Tableau de Victor-Gabriel Gilbert
Il
s’est écoulé une quinzaine de jours. Et puis, un matin, dans ma
boîte aux lettres, une enveloppe sans adresse, sans cachet de la
poste, sans le moindre signe distinctif. Juste mon nom. En gros
caractères bleus.
Monsieur,
Pardonnez
la liberté que je prends de vous écrire sans que vous m’y ayez
autorisée, mais, depuis ce bal de l’autre soir, je ne vis plus, je
ne dors plus, je ne mange plus. J’erre comme une âme en peine dans
un état de permanente anxiété.
Vous
m’avez en effet assuré, ce jour-là, que vous ne trahiriez pas mon
secret, à la condition, toutefois, qu’en contrepartie j’accepte
que vous me punissiez. Je m’attendais donc à ce que vous vous
manifestiez, d’une façon ou d’une autre, à un moment ou un
autre, pour exiger de moi que je remplisse ma part du contrat. Or,
rien. Le silence. Un insupportable silence. Sur la nature duquel je
ne cesse de m’interroger. Auriez-vous finalement changé d’avis ?
Renoncé ? Dois-je désormais redouter qu’on sache ?
D’être la risée de mes voisins, de tout l’immeuble ?
D’être traînée dans la boue par ma tante… Je ne le
supporterais pas. Alors je vous en conjure : faites-moi part de
vos intentions. L’incertitude dans laquelle vous me maintenez est
par trop insupportable.

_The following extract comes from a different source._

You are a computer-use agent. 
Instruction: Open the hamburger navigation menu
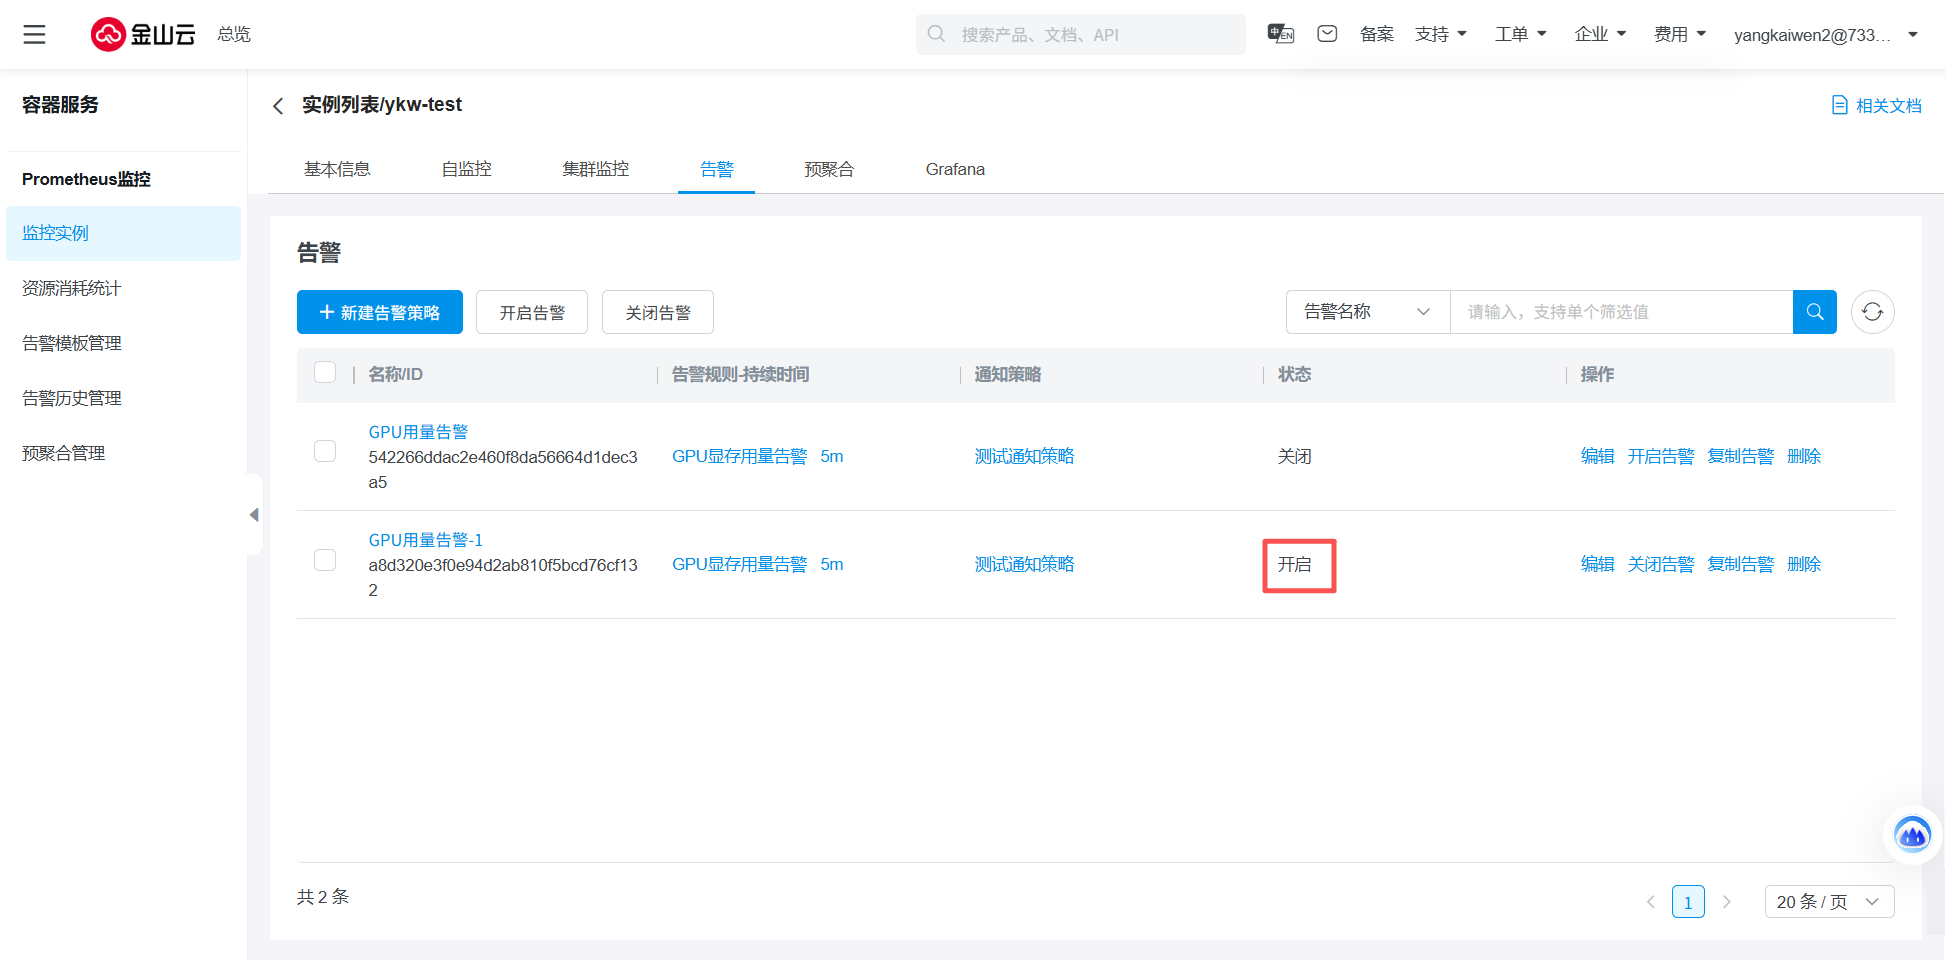pyautogui.click(x=35, y=35)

Faites-m’en part et sachez que, quoi qu’il
doive m’en coûter, je suis prête à me laisser châtier, si tel
doit être le prix de votre silence.
Ne
répondez pas à cette lettre, ne venez en aucun cas me trouver chez
moi, mais soyez, mardi après-midi, à quinze heures, à l’église
Saint-Paul.
Pour ma part, j'y serai.
Merci.
Claire.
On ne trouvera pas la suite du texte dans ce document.